ACTION ITEM: Should a line in the entries below contain "ellipsis", return that line.

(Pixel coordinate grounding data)
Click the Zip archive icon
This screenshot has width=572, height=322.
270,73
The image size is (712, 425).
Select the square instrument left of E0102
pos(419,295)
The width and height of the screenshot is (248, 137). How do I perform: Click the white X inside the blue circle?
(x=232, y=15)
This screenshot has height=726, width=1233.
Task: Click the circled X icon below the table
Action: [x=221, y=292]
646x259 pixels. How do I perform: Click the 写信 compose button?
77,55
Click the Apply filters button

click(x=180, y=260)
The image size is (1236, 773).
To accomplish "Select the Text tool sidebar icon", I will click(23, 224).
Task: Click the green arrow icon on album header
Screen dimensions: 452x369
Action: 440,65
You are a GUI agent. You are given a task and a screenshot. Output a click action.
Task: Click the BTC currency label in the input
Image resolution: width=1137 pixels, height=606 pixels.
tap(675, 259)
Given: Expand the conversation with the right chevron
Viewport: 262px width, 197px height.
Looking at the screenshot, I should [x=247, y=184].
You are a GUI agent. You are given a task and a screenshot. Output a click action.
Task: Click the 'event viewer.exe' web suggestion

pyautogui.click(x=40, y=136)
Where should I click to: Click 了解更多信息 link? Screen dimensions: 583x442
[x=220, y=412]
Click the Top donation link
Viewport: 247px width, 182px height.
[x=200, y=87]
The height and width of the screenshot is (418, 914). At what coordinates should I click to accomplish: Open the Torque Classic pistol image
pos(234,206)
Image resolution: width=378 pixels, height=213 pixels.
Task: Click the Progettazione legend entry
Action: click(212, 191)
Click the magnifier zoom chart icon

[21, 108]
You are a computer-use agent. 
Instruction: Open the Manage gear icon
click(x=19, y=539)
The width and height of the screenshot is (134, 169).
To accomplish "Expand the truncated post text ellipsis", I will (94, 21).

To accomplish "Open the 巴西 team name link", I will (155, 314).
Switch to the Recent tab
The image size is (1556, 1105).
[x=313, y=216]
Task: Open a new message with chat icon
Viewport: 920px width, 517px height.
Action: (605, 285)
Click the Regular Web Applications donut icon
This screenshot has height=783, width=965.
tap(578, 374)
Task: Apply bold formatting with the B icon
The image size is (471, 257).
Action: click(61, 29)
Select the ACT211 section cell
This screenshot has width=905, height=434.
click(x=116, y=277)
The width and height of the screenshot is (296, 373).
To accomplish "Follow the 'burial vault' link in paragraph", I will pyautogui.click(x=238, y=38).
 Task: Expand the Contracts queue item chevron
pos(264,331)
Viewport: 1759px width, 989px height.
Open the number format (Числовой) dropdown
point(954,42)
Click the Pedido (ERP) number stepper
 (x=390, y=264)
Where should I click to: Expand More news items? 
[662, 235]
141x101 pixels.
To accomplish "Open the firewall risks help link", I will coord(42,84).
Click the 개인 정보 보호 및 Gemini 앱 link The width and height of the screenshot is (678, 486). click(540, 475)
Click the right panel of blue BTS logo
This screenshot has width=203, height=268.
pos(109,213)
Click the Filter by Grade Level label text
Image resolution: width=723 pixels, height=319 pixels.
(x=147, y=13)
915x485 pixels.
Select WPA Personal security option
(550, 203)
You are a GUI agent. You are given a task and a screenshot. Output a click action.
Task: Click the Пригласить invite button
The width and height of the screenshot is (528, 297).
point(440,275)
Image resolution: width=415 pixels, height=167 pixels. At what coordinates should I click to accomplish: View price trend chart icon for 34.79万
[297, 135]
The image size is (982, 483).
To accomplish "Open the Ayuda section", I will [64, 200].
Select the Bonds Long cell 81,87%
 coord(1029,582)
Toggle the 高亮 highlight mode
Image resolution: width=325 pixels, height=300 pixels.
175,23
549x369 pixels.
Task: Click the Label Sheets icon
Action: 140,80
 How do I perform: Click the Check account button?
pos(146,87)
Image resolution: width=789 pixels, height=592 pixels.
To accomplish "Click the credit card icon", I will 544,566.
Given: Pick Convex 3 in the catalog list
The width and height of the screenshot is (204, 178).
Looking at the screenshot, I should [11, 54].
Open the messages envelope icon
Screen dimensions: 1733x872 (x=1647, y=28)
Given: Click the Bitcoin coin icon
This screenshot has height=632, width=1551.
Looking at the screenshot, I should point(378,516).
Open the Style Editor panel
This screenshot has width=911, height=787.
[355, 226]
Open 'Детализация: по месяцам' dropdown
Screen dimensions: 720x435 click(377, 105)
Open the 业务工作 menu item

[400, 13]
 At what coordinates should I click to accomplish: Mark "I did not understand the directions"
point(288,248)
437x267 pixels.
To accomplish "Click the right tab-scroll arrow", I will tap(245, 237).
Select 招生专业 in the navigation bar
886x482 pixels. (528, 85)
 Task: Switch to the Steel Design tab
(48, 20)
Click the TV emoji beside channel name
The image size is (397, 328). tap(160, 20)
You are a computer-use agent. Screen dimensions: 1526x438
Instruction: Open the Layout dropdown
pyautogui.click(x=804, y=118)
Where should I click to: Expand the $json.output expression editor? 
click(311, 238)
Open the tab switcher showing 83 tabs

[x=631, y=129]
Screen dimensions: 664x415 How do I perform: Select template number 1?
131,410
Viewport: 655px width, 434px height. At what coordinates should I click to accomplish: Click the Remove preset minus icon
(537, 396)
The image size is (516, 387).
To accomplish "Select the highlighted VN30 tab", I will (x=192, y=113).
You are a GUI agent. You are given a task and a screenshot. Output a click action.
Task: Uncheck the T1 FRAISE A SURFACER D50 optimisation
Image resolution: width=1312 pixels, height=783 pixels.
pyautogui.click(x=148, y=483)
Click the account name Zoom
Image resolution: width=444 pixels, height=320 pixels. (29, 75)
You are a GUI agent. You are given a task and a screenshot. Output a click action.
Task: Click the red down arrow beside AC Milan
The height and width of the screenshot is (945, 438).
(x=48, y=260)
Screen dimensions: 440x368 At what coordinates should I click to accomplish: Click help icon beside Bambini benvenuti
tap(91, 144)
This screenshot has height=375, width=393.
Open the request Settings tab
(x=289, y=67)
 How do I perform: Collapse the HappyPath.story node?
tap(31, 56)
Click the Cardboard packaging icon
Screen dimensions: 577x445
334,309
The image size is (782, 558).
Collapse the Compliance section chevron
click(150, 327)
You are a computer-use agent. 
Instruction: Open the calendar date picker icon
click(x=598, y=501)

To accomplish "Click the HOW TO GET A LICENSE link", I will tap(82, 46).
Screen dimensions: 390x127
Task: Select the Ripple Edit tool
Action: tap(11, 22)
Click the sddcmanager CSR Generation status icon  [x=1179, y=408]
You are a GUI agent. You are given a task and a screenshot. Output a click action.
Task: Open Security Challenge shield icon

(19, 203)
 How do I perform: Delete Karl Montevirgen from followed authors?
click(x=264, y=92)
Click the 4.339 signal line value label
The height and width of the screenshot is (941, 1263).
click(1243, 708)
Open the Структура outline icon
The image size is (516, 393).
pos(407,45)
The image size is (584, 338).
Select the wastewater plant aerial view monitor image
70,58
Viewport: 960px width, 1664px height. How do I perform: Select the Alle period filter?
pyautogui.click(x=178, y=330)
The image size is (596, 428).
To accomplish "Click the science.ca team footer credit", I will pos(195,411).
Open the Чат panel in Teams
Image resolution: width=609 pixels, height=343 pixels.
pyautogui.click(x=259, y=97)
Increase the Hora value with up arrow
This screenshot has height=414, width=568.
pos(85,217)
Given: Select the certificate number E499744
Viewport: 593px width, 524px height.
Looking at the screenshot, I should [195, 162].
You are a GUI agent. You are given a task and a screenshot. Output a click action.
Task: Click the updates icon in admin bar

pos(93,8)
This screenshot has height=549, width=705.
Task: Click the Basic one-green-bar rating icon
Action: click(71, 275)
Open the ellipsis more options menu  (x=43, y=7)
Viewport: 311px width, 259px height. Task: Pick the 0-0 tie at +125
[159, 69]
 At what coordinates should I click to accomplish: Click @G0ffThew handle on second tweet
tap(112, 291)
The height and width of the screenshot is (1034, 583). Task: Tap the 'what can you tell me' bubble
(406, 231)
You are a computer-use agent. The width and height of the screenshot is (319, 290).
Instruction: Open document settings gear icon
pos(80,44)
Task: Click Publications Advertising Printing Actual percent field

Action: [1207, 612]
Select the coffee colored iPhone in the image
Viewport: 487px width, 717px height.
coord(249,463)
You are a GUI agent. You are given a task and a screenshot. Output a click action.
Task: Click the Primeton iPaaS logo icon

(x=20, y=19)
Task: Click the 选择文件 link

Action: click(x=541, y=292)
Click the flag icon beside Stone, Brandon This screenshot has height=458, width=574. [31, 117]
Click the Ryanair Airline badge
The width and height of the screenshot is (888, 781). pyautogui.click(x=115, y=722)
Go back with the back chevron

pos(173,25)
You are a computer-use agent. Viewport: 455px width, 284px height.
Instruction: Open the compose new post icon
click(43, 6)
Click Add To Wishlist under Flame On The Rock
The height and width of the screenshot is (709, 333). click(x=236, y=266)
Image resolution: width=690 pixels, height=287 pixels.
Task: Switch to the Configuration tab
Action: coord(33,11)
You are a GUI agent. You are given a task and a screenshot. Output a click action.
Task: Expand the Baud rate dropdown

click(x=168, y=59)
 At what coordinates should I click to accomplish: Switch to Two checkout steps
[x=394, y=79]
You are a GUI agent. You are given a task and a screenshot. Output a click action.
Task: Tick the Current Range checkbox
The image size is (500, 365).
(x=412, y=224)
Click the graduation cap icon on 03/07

ANSWER TO THIS PROBLEM:
To accomplish "Expand the truncated post text ellipsis", I will (94, 21).
Open the ellipsis more options menu  (x=43, y=7)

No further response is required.